Теолот был недоволен доставшейся частью наследства. По отцовскому завещанию младшему сыну, Ратриоту, отошел родовой замок и все прилегающие земли — пашни и пастбища. Старший сын, Деотаст, получил богатый дом в Старом Городе и доходное торговое дело.

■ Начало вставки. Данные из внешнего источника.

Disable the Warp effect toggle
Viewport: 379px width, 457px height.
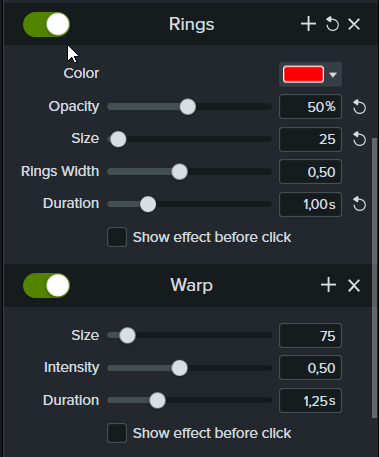click(46, 286)
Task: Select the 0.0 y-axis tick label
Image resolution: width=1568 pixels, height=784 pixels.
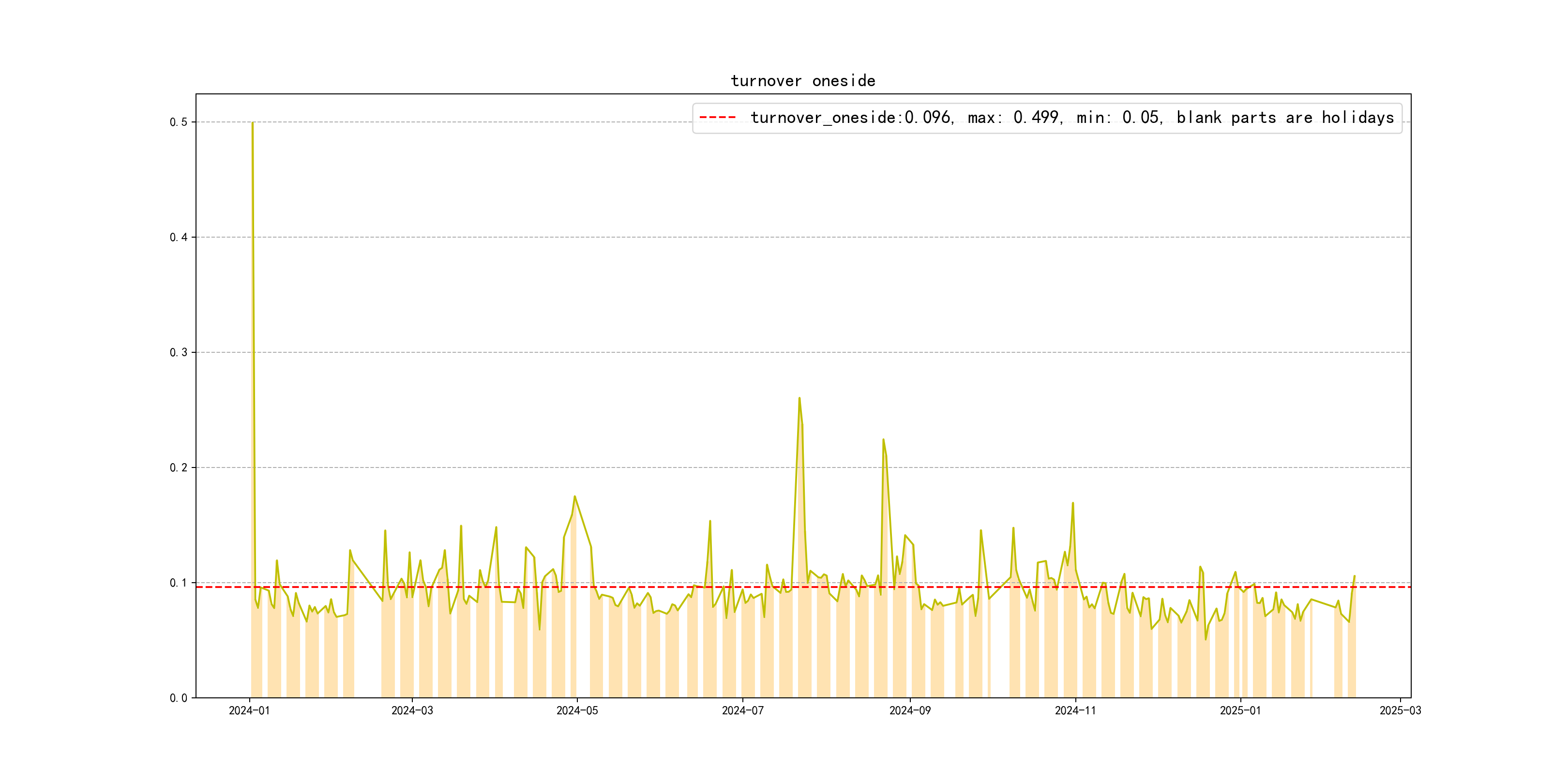Action: click(179, 698)
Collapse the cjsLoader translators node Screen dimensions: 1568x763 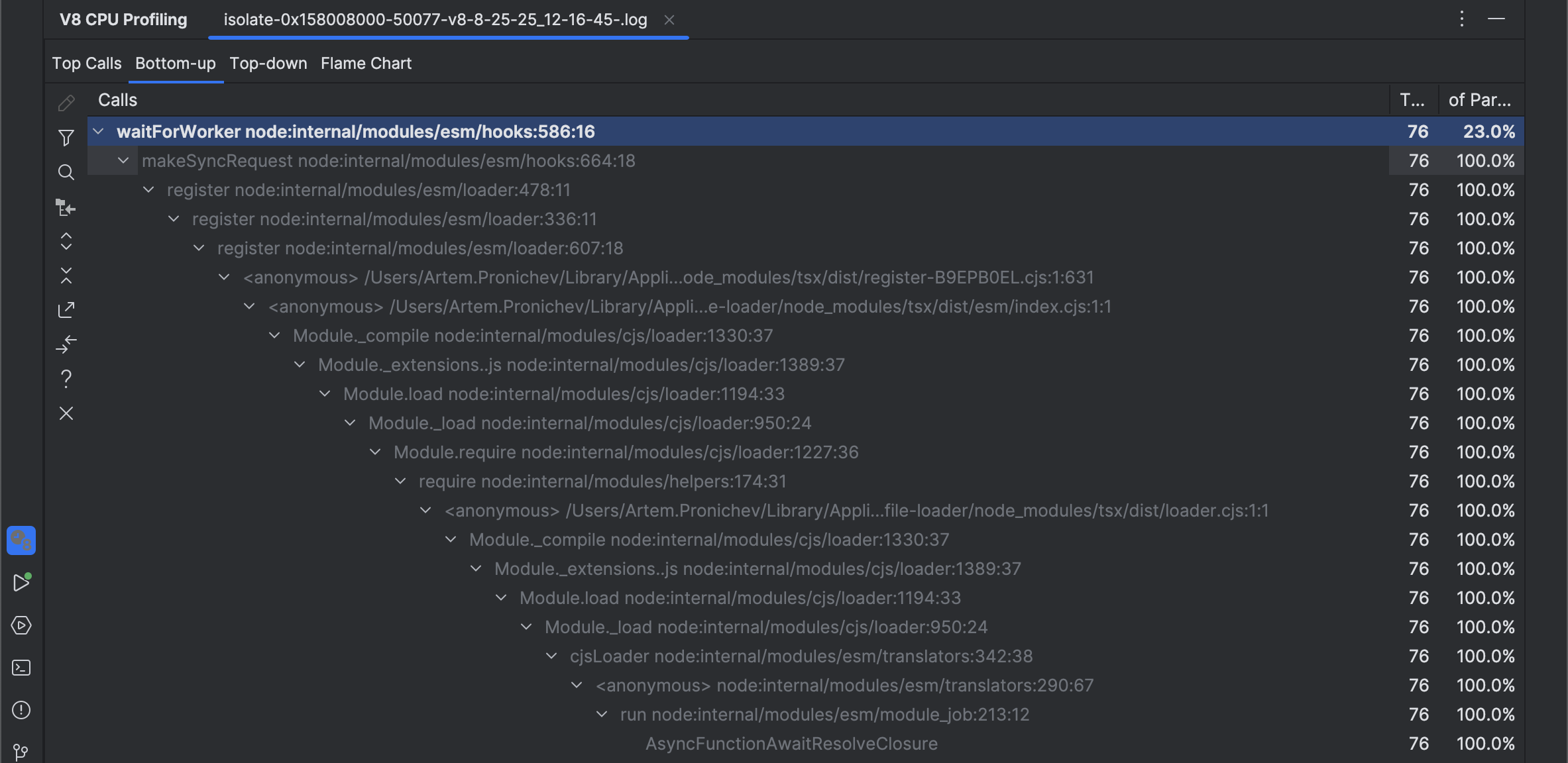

А вот ему, Теолоту, отец оставил охотничьи угодья — дремучий лес, пять глухих деревенек и нелепый двухэтажный дом с заброшенной псарней. Кругом болота и чащобы, кабаны да медведи. Поговорить не с кем, скоро сам зверем завоешь…
— Ну, что там? — недовольно спросил Теолот у появившегося в дверях управляющего.
Сгорбленный Силт согнулся еще ниже:
— Два охотника не поделили добычу. Хотят, чтобы вы их рассудили.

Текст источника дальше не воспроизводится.